Centralized policy management
The XS40's wirespeed performance enables enterprises to centralize security functions in a single drop-in device that can enhance security and help reduce ongoing maintenance costs. Simple firewall functionality can be configured via a GUI and running in minutes, and using the power of XSLT, the XS40 can also create sophisticated security and routing rules. Because the XS40 works with leading Policy Managers such as IBM® Tivoli® Access Manager, it is an ideal policy execution engine for securing next generation applications. Manageable locally or remotely, the XS40 supports SNMP, script-based configuration, and remote logging to integrate seamlessly with leading management software.

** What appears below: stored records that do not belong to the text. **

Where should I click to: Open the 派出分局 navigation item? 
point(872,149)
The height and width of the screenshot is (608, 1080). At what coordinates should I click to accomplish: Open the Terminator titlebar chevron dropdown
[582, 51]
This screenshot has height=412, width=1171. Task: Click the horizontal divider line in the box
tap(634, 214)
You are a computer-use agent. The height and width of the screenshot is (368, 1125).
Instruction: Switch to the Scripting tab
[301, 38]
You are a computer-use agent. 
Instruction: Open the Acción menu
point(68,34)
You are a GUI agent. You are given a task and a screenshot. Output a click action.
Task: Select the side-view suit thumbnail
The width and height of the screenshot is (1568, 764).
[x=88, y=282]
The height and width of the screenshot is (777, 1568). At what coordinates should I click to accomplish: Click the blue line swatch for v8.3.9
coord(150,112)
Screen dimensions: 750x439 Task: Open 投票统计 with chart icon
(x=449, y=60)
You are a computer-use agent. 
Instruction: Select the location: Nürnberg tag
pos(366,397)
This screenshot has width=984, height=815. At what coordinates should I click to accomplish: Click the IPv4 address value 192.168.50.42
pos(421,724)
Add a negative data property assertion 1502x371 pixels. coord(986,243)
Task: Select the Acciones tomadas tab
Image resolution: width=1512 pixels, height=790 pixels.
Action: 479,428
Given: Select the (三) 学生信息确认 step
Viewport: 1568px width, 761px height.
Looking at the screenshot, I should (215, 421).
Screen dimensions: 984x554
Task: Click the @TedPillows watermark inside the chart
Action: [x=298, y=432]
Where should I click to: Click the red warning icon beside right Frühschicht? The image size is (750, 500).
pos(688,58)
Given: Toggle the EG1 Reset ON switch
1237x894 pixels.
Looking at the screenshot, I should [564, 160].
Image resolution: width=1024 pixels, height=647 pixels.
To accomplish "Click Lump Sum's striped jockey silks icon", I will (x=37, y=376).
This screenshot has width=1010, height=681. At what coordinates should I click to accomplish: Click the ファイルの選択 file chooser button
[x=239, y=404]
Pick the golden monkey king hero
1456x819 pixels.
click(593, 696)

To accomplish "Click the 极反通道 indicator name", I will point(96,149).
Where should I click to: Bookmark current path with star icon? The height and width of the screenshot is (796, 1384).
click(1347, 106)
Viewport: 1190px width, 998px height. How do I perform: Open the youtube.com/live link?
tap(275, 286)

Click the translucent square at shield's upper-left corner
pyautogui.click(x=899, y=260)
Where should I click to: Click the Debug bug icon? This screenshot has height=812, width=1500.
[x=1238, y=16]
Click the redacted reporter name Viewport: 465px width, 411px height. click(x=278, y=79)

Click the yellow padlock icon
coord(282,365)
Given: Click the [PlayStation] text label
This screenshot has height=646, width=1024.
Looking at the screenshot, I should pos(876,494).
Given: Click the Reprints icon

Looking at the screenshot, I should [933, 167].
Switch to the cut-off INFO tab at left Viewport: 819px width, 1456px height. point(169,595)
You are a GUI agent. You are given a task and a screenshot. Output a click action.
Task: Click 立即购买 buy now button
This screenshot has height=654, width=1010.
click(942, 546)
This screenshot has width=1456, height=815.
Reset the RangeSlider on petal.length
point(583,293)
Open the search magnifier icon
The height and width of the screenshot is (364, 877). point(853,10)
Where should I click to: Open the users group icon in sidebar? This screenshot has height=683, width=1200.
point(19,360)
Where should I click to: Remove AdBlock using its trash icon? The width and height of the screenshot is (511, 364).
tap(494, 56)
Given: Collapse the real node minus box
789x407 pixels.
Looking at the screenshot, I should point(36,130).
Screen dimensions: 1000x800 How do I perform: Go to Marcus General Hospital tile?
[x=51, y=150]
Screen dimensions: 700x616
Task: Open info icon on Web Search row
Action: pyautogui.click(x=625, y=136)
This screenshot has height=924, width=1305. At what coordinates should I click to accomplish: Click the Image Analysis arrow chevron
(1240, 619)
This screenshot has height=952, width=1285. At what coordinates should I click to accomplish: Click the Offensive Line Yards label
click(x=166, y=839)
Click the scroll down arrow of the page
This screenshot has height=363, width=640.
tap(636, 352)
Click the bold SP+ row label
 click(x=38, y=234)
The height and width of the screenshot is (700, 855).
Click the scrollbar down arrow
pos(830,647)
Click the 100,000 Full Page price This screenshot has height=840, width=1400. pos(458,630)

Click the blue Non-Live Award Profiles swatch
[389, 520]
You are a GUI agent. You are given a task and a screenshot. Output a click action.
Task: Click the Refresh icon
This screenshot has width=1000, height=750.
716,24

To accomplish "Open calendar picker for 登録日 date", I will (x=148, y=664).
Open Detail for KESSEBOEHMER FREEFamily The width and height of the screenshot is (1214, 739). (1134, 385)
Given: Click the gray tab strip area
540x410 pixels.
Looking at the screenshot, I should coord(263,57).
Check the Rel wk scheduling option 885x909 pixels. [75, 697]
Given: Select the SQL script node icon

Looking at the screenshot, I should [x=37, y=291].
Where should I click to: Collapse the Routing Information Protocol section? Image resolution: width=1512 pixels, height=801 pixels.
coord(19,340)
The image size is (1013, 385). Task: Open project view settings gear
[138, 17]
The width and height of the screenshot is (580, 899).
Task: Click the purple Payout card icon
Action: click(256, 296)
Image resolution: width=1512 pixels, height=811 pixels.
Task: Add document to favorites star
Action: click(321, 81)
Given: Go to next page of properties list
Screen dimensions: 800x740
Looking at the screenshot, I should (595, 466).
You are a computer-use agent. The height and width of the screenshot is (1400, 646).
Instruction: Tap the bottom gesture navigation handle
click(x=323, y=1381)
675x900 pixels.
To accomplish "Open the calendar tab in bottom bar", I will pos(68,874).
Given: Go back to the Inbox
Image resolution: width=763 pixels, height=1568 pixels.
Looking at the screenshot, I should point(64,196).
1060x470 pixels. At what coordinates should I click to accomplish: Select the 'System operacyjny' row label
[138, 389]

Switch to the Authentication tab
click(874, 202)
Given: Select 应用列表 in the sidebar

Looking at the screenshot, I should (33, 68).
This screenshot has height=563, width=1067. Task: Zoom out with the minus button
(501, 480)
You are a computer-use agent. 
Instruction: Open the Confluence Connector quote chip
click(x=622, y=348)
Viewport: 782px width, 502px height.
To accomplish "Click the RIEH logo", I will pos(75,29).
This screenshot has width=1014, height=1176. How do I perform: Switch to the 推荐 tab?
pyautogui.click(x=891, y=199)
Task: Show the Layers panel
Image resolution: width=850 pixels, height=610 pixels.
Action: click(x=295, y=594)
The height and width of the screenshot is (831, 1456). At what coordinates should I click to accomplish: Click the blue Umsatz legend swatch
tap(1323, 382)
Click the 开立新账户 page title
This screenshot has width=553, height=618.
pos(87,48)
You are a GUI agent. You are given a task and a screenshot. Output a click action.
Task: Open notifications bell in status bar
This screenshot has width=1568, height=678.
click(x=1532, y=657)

Web services management/service level management
With support for Web Services Distributed Management (WSDM), Universal Description, Discovery, and Integration (UDDI), Web Services Description Language (WSDL), and Dynamic Discovery, and broad support for Service Level Management configurations, the XS40 natively offers a robust Web services management framework for the efficient management of distributed Web service endpoints and proxies in heterogeneous SOA environments. The XS40 also offers SLM alerts and logging and pull and enforce policies, which helps enable broad integration support for third-party management systems and unified dashboards, in addition to robust support and enforcement for governance frameworks and policies.
Inter-enterprise application sharing
XML can Internet-enable nearly every enterprise application, driving an instant need for centralized message filtering and validation. The XS40 can process and validate messages at a central point in real-time so only known-good requests reach valued back-end resources. High-speed message signing and verification prevents falsified requests and securely logs all transactions.
Secure portal connections
Portal applications tie into high-value back-end databases and application servers, ensuring access control is paramount. The XS40 supports legacy systems such as RADIUS and LDAP, along with emerging standards such as Security Assertion Markup Language (SAML) and Extensible Access Control Markup Language (XACML).
Secure architecture
Powered by robust patented XML processing technology built from the ground up to be secure, the XS40 can help to enable full XML Security with the wirespeed performance necessary for real-world applications. The XS40 is more than just an XML firewall: it is an XML proxy with carrier-grade features that can parse, filter, validate schema, decrypt, verify signatures, access-control, transform, sign and encrypt XML message flows at wirespeed so that enterprises can implement comprehensive XML security practices without the performance penalties or security weaknesses typical of other solutions. The XS40's flexible, XML-based architecture offers future-proof functionality and the agility to easily adapt to changing standards, policies, and services.
Web services security is XML processing
Web services security functions, such as XML schema validation, XML Encryption, XML Signature, WS-Security and others, require extensive XML processing. The security of the underlying XML processing engine is essential to the security of a Web services security solution. Secure XML processing is also very resource-intensive. This often forces organizations to choose between performance and protection, because fully securing XML requires processing power not available in traditional XML engines.